In automatic mode, associated with its sensing elements (three sensors and a controller) it enables the cooling of the fuel supply to the fuel heat exchanger, when the air temperature at the heat exchanger outlet is greater than 15°C, and when temperature at the heat exchanger inlet is greater than the fuel temperature. If one of these conditions is not fulfilled the fuel control valve closes.
Cold Air Unit Outlet Ice Sensor Transducer and Water Separator
Cold Air Unit outlet ice sensor transducer
The ice sensor transducer is located downstream of the cold air unit. It transmits an electrical signal to the temperature controller according to the minimum temperature downstream of secondary cooling system, in order to prevent icing downstream of this system.
When the aircraft altitude is lower than 30,000 feet approximately, the water separator removes 80% of the water in suspension in the conditioning air and expels it overboard.
Above 30,000 feet where the layers of atmospheric air are dry, the water separator is by-passed by means of a valve controlled by an electric actuator in order to reduce the drop in air pressure. If the by-pass system is open by means of the water separator internal by-pass electric actuator, the drain orifice is closed, which prevents conditioning air flowing overboard at high attitude.
The distribution chamber is located at the distribution system inlet; it collects the air supplied by the groups in order to provide air conditioning of all compartments if one group fails. The non return valves prevent the air returning to the air conditioning groups. In normal operating conditions the distribution of airflows enables air supply of the various compartments.

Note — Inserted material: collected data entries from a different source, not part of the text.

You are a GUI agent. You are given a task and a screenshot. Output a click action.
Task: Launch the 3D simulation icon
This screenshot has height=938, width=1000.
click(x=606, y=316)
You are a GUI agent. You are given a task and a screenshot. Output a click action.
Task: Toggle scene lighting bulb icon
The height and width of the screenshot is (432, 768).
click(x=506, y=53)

Downstream of the water separator, a cabin isolation valve closes automatically in the event of a duct overheat in order to prevent hot air flowing to the cabin if the engine breaks.
This electric valve is associated with a warning light, and it is possible to check its operation when it closes.

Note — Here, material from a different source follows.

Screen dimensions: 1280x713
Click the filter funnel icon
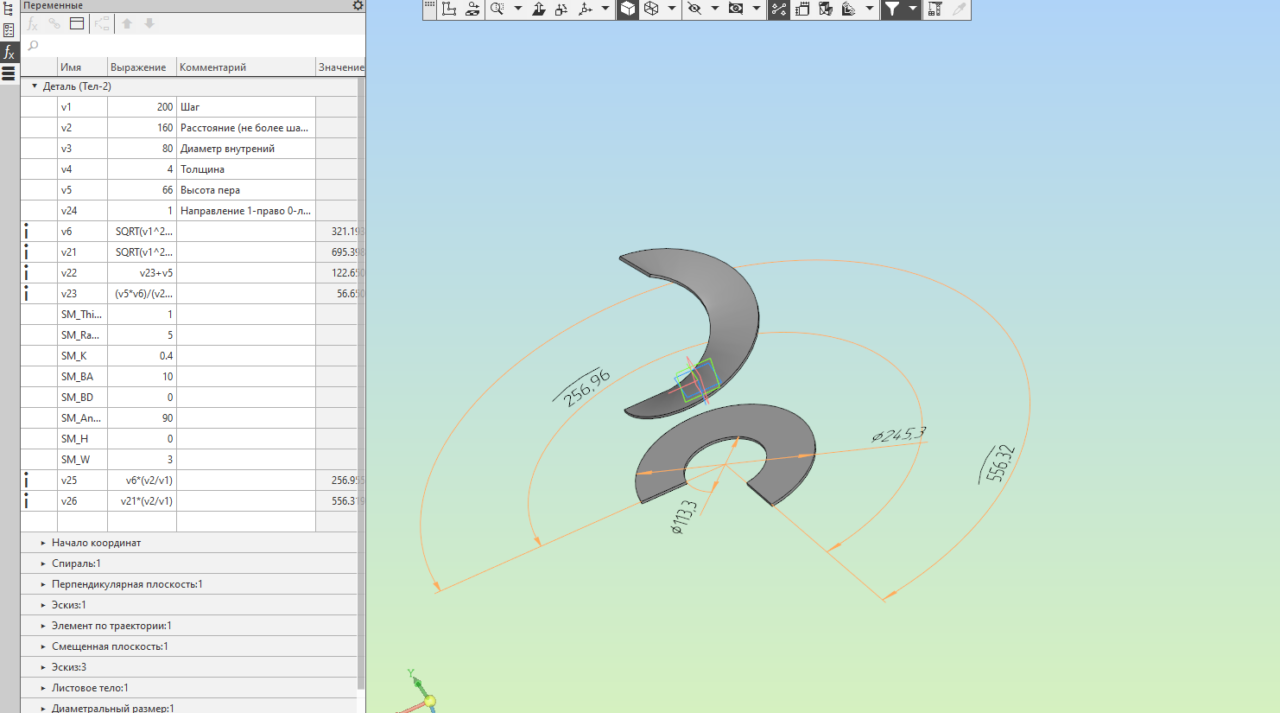tap(891, 9)
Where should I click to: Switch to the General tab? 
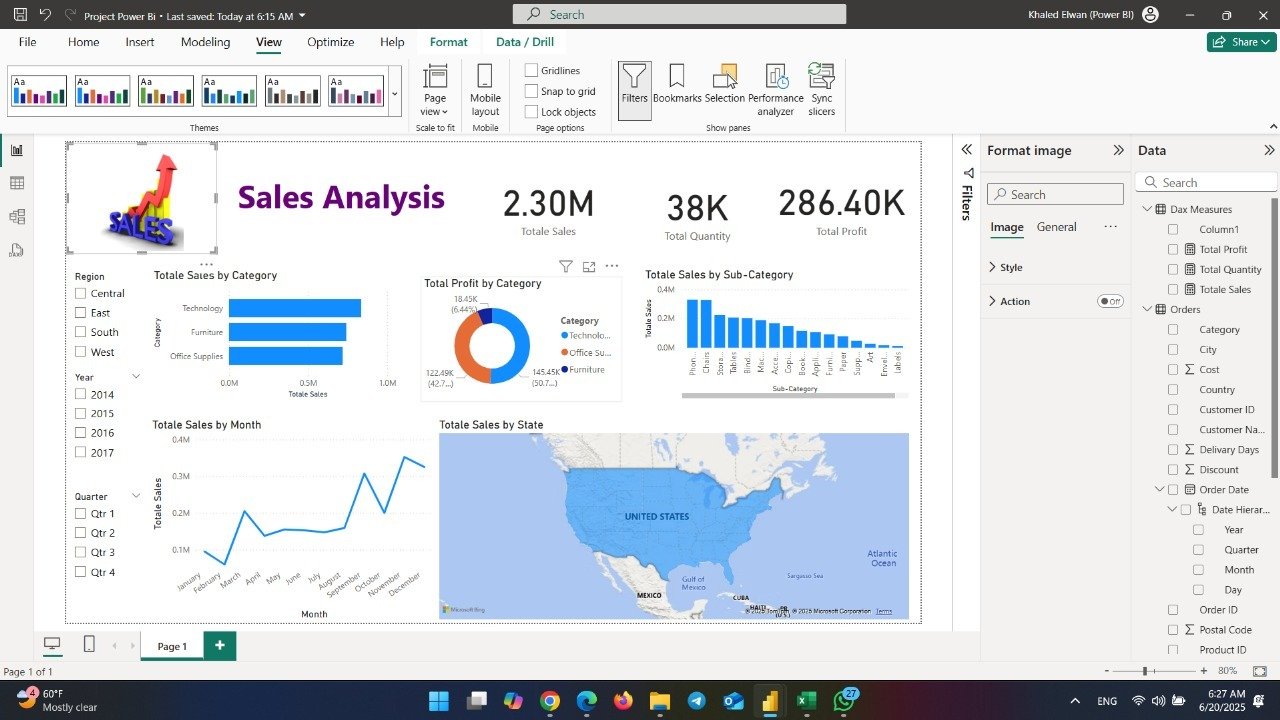(1056, 227)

Warning and Safety Systems
Each air conditioning system has a safety system to prevent overheat, overpressure, leaks and dust ingestion.
High temperature safety
The overheat thermo-switches cause the air conditioning valve and mass flow control valve to close.
In the event of fuel heat exchanger over-temperature (95°c), the fuel control valve opens. The distribution duct overheat (210°C) causes the shut off valve, cabin isolations valve and two adjacent cross-bleed valves to close. In this case the group is no longer operative.
The pneumatic temperature sensor associated with the mass flow control valve controls the temperature downstream of the primary cooling system by limiting the airflow (19 ~b. /min.), if the temperature detected downstream of the cooling system reaches 205°C.
Overheat test and air conditioning valves
A rotary test switch which is located on the Fight Engineer’s panel, enables checking of overheat detection devices.
Cabin isolation valve closing is tested by pressing the DUCT warning light.
When the over-pressure switch operates (85 psig) the shut off valve closes. Operation of the downstream turbine overpressure switch causes the air conditioning valve and mass flow control to close. On the water separator, an internal flap opens automatically when the upstream and downstream differential pressure reaches 4 psi.
Leak detection of cold air unit double wall
The compressor housing and upstream and downstream ducts are provided with double walls in order to prevent hot air leaks in the wing compartment. When the Cold Air Unit leak detector or Cold Air Unit double wall pipe leak detector operates, the LEAK warning light comes on.
A dust centrifuge provided with a dust outlet is mounted on the system.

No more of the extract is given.